§ ABOUT THIS EXERCISE: Every record must be copied exactly.

§ Collection entries:
□ □ □

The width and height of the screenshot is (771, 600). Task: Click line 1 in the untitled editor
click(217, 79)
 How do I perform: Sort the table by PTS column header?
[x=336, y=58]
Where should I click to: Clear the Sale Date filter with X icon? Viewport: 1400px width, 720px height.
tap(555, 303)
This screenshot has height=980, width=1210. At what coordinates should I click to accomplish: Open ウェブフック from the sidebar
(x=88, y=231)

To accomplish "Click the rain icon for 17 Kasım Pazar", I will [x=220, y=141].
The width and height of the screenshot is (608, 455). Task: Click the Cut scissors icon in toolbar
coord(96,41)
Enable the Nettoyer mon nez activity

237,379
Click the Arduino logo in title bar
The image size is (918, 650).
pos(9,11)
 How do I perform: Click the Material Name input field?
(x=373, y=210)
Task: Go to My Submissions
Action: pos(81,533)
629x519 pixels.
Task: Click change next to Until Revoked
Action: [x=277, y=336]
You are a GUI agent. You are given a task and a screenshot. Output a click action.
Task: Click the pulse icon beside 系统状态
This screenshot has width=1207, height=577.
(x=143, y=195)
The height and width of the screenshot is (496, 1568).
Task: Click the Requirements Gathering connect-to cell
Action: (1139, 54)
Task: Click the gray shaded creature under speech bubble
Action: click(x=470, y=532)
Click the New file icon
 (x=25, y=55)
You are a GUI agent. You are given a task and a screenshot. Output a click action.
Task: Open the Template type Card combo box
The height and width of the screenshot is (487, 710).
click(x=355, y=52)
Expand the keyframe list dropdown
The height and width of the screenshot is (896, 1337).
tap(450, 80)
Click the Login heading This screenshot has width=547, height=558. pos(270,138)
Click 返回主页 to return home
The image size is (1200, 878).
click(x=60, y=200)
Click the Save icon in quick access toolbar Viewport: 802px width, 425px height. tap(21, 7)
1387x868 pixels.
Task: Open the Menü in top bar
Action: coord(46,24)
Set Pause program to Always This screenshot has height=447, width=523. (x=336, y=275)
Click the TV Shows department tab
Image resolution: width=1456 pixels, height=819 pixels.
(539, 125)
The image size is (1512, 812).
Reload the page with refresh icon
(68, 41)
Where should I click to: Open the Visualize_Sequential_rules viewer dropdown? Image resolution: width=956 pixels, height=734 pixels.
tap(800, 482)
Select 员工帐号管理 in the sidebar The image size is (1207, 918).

□ □ □

§ REPLY:
The width and height of the screenshot is (771, 600). Task: Click line 1 in the untitled editor
click(217, 79)
 How do I perform: Sort the table by PTS column header?
[x=336, y=58]
Where should I click to: Clear the Sale Date filter with X icon? Viewport: 1400px width, 720px height.
tap(555, 303)
This screenshot has height=980, width=1210. At what coordinates should I click to accomplish: Open ウェブフック from the sidebar
(x=88, y=231)

To accomplish "Click the rain icon for 17 Kasım Pazar", I will [x=220, y=141].
The width and height of the screenshot is (608, 455). Task: Click the Cut scissors icon in toolbar
coord(96,41)
Enable the Nettoyer mon nez activity

237,379
Click the Arduino logo in title bar
The image size is (918, 650).
pos(9,11)
 How do I perform: Click the Material Name input field?
(x=373, y=210)
Task: Go to My Submissions
Action: pos(81,533)
629x519 pixels.
Task: Click change next to Until Revoked
Action: [x=277, y=336]
You are a GUI agent. You are given a task and a screenshot. Output a click action.
Task: Click the pulse icon beside 系统状态
This screenshot has width=1207, height=577.
(x=143, y=195)
The height and width of the screenshot is (496, 1568).
Task: Click the Requirements Gathering connect-to cell
Action: (1139, 54)
Task: Click the gray shaded creature under speech bubble
Action: click(x=470, y=532)
Click the New file icon
 (x=25, y=55)
You are a GUI agent. You are given a task and a screenshot. Output a click action.
Task: Open the Template type Card combo box
The height and width of the screenshot is (487, 710).
click(x=355, y=52)
Expand the keyframe list dropdown
The height and width of the screenshot is (896, 1337).
tap(450, 80)
Click the Login heading This screenshot has width=547, height=558. pos(270,138)
Click 返回主页 to return home
The image size is (1200, 878).
click(x=60, y=200)
Click the Save icon in quick access toolbar Viewport: 802px width, 425px height. tap(21, 7)
1387x868 pixels.
Task: Open the Menü in top bar
Action: coord(46,24)
Set Pause program to Always This screenshot has height=447, width=523. (x=336, y=275)
Click the TV Shows department tab
Image resolution: width=1456 pixels, height=819 pixels.
(539, 125)
The image size is (1512, 812).
Reload the page with refresh icon
(68, 41)
Where should I click to: Open the Visualize_Sequential_rules viewer dropdown? Image resolution: width=956 pixels, height=734 pixels.
tap(800, 482)
Select 员工帐号管理 in the sidebar The image size is (1207, 918).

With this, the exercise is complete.